James McTiernan, area vice president for national consulting firm Arthur J. Gallagher, said selling HVHC could help Highmark's cash flow.
“It's something that has a lot of instant value to them, and they could use the money for their core business — that being health insurance and health care delivery,” he said. “In that sense, it makes a lot of sense.”
He wondered whether Highmark would partner with a purchaser and continue to sell its Davis Vision optical insurance.
Highmark acquired HVHC, formerly known as Eye Care Centers of America, in 2006. HVHC has more than 9,000 employees and operates in all 50 states and Washington. It manufactures eyeglasses at five plants in Texas, New York and Newtown Square, Delaware County.
HVHC Inc., Visionworks and Davis Vision are headquartered in San Antonio, Texas.

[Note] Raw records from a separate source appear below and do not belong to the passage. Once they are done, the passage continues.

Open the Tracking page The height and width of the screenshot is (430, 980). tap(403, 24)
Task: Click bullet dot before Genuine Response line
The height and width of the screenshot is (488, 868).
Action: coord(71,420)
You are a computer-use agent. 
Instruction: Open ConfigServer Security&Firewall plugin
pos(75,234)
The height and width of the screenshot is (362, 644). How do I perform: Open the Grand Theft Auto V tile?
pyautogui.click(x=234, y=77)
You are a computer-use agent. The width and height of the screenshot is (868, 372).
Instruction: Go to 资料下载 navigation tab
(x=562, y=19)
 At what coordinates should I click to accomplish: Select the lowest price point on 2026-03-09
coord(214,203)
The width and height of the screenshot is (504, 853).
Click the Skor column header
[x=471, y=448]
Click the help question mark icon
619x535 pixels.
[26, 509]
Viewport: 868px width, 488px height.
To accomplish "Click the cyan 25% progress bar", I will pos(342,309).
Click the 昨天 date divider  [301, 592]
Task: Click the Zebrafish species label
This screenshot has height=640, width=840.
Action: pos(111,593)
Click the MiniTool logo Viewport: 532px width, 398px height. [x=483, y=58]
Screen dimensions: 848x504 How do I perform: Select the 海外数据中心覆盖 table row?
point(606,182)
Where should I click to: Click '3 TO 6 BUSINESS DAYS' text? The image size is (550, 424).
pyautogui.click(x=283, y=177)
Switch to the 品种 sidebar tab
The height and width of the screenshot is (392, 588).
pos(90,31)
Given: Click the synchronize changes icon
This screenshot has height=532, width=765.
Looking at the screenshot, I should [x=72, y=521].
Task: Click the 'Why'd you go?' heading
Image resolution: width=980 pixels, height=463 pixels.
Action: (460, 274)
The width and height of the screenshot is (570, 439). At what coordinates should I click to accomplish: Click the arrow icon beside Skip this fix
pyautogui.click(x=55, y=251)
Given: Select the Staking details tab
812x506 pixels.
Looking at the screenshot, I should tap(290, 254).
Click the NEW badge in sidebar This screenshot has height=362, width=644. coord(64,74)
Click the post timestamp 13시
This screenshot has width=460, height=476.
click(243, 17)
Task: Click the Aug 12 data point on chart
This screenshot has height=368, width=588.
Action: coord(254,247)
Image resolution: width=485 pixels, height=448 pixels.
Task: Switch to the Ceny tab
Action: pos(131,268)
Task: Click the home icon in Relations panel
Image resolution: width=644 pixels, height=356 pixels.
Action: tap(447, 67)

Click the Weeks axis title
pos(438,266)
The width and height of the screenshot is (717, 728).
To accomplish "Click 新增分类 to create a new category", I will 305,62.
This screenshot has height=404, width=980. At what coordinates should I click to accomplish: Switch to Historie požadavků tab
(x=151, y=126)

Billger said Affordable Care Act marketplace losses would not be relevant in any potential sale.
“Highmark is a financially strong company and is not in need of a cash infusion,” he said. “The Affordable Care Act is a line of business we have already taken action in addressing through modifications to plan offerings and legal actions against the federal government.”
Highmark maintains more than $6 billion in investment assets as part of its strategic portfolio, Billger said.
HVHC is attractive because “people can see it is a very successful vision business,” he said.
Still, Stephen Foreman, an associate professor of health care administration at Robert Morris University in Moon, was puzzled by the potential sale.
“It seems strange to me that they would sell a profitable business,” Foreman said. “I was wondering about their cash needs as well.”